Mutualisms — pollination, seed dispersal, mycorrhizae, gut microbiota — are ubiquitous and provide ecological services essential for ecosystem function and human food systems.

Chapter 5: Communities and Biogeochemical Cycles

5.1 Community Structure

Species diversity is characterised by richness (number of species), evenness (relative abundances), and functional diversity (variety of ecological roles). The Shannon index

\[ H = -\sum_{i} p_i \ln p_i \]

captures both richness and evenness. Ecological succession — primary on bare rock, secondary after disturbance — reshuffles communities over decades to centuries, guided by facilitation, inhibition, and tolerance mechanisms.

5.2 Ecosystems and Energy Flow

Primary producers fix solar energy via photosynthesis; ecological efficiency between trophic levels is typically 10%. Biogeochemical cycles move carbon, nitrogen, phosphorus, and water through atmosphere, biosphere, hydrosphere, and lithosphere at characteristic residence times. The nitrogen cycle encompasses fixation, nitrification, denitrification, assimilation, and ammonification; human activity has roughly doubled the rate of reactive nitrogen fixation with consequences for water quality and climate.

An ecosystem is a community of organisms together with its abiotic environment, functioning as a unit through energy flow and biogeochemical cycling. Inputs of energy and some matter cross ecosystem boundaries; most matter recycles internally.

5.3 Terrestrial and Aquatic Ecosystems

Terrestrial biomes — tundra, boreal forest, temperate forest, grassland, tropical rainforest, desert — are organised primarily by temperature and precipitation. Aquatic systems (lakes, streams, estuaries, oceans) organise around light, nutrients, stratification, and flow. Microbial communities drive much of the underlying biogeochemistry in every system.

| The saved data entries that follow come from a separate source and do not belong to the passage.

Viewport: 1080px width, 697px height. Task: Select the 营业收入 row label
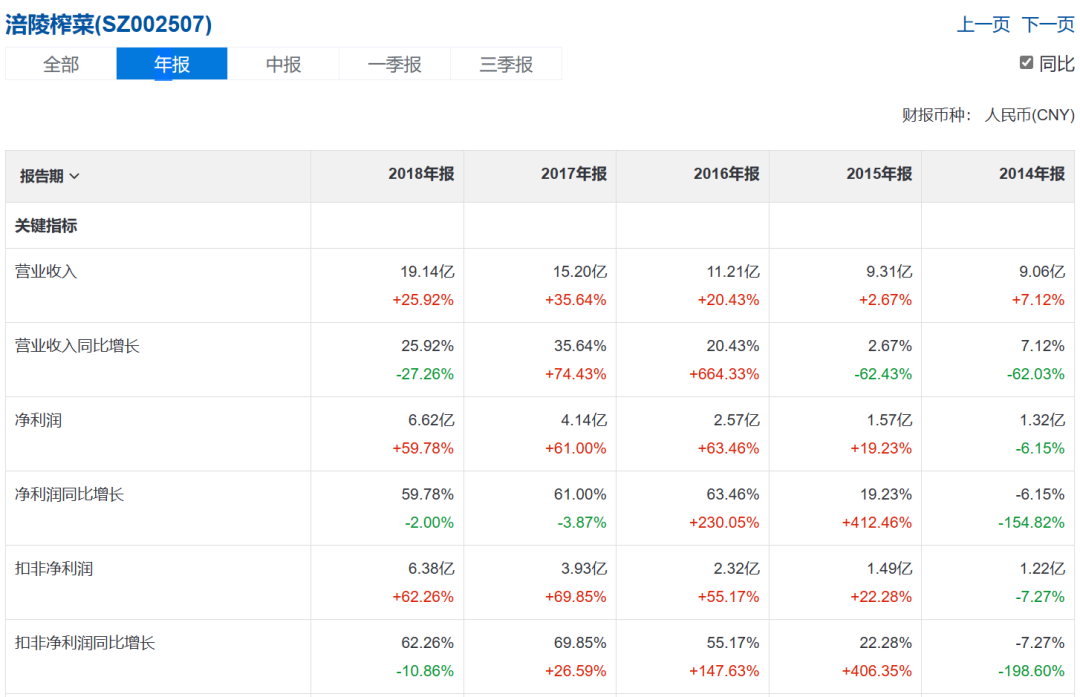pos(46,271)
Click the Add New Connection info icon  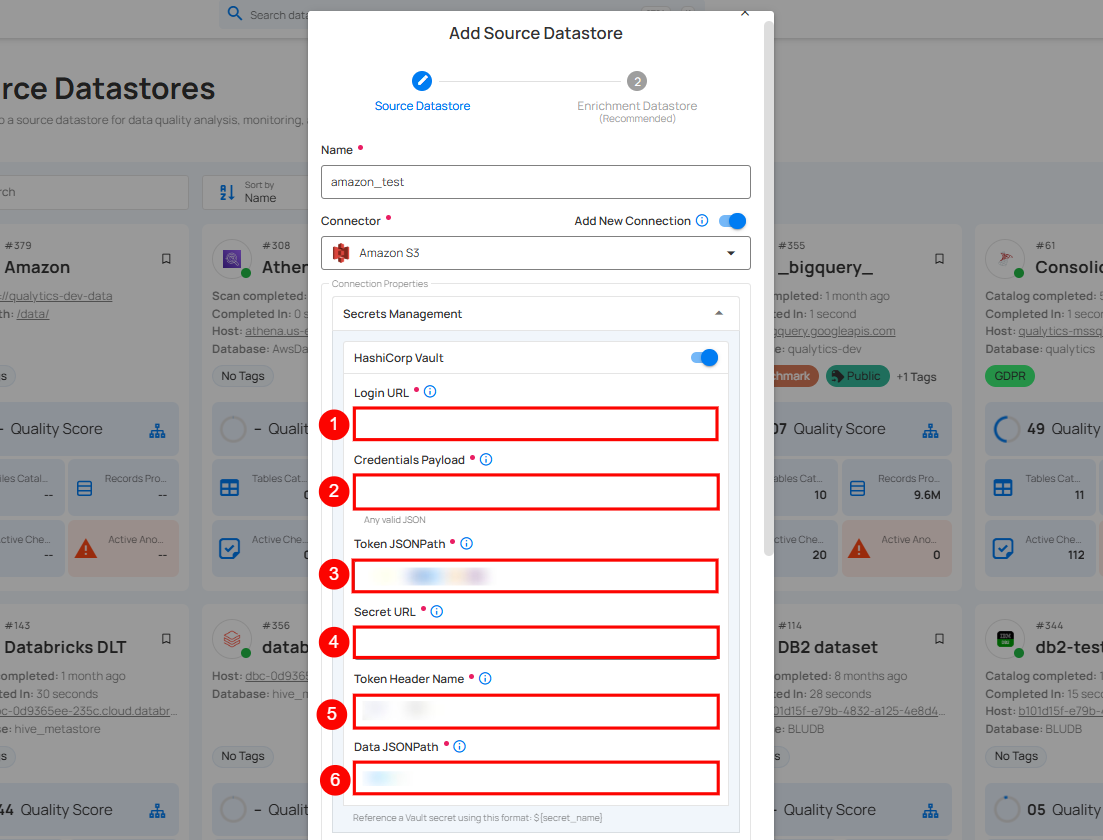tap(702, 221)
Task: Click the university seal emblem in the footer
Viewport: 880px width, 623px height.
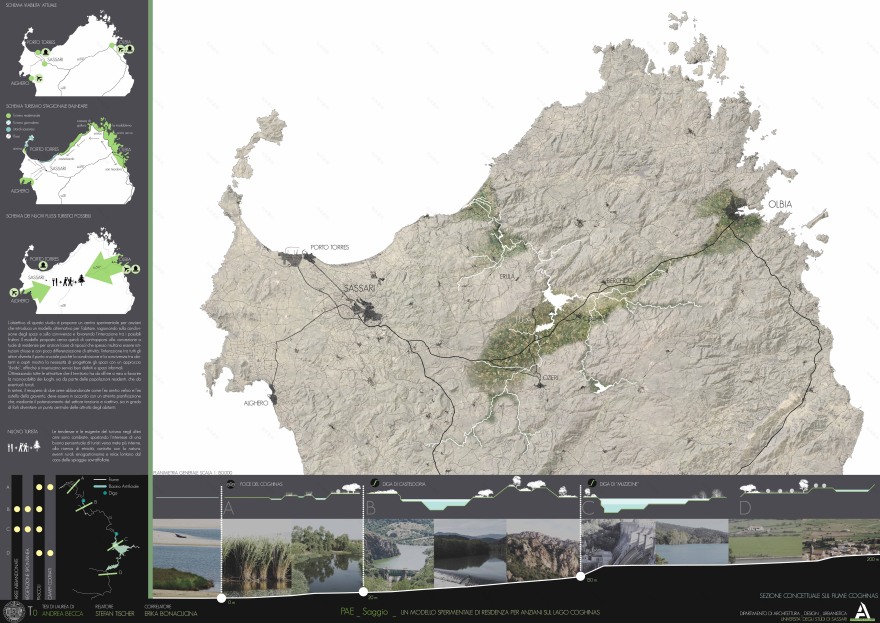Action: tap(14, 609)
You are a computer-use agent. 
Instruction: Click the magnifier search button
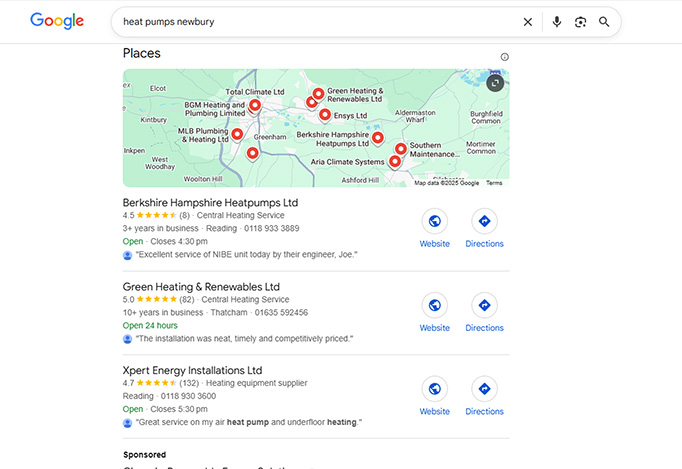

Chapter 6: Human Impacts and Sustainable Futures

6.1 The Anthropocene Drivers

Humans have transformed roughly half of Earth’s land surface, altered the nitrogen and phosphorus cycles, shifted atmospheric CO2 from 280 ppm to 425+ ppm, and driven sixth-mass-extinction species loss. The five IPBES drivers — land-use change, direct exploitation, climate change, pollution, invasive species — act synergistically. Feedback loops amplify some impacts (permafrost CO2 release, deforestation reducing rainfall).

6.2 Climate Change

Radiative forcing from increased CO2 follows \( \Delta F \approx 5.35 \ln(C/C_0) \) W/m2. At equilibrium, a doubling of CO2 warms Earth by 2.5–4 °C depending on feedbacks (water vapour, ice-albedo, clouds). Engineering responses include mitigation (renewable energy, electrification, carbon capture), adaptation (infrastructure, ecosystem restoration), and negative emissions (BECCS, direct air capture, nature-based solutions).

6.3 Conservation and Restoration

Biodiversity conservation protects species and the ecological services they provide. Habitat protection, restoration, assisted migration, and invasive-species management are engineering-scale undertakings when applied at landscape level. Agroecology, precision farming, and ecosystem-based management align food and fiber production with ecological function.

Wetland restoration can deliver carbon storage (sequestering 200–400 Mg C/ha in peatlands), water filtration, flood attenuation, and biodiversity habitat — a multi-service infrastructure.

6.4 Engineering and Ecology

Engineers designing in ecological context must connect the microscale (biochemistry, microbiology, soil chemistry) with the macroscale (habitat, community, ecosystem services). Civil, chemical, environmental, and systems engineers collaborate with ecologists on green infrastructure, ecological restoration, circular economies, and net-zero transitions. Ecological literacy — understanding adaptation, dynamics, and interconnection — is essential to build the sustainable future that engineering alone cannot deliver.

Ecological systems display regulation by feedback, delays, and non-linear responses; their boundaries overlap human systems so thoroughly that engineering decisions at one scale reliably cascade through nested scales of organisms, communities, and ecosystems.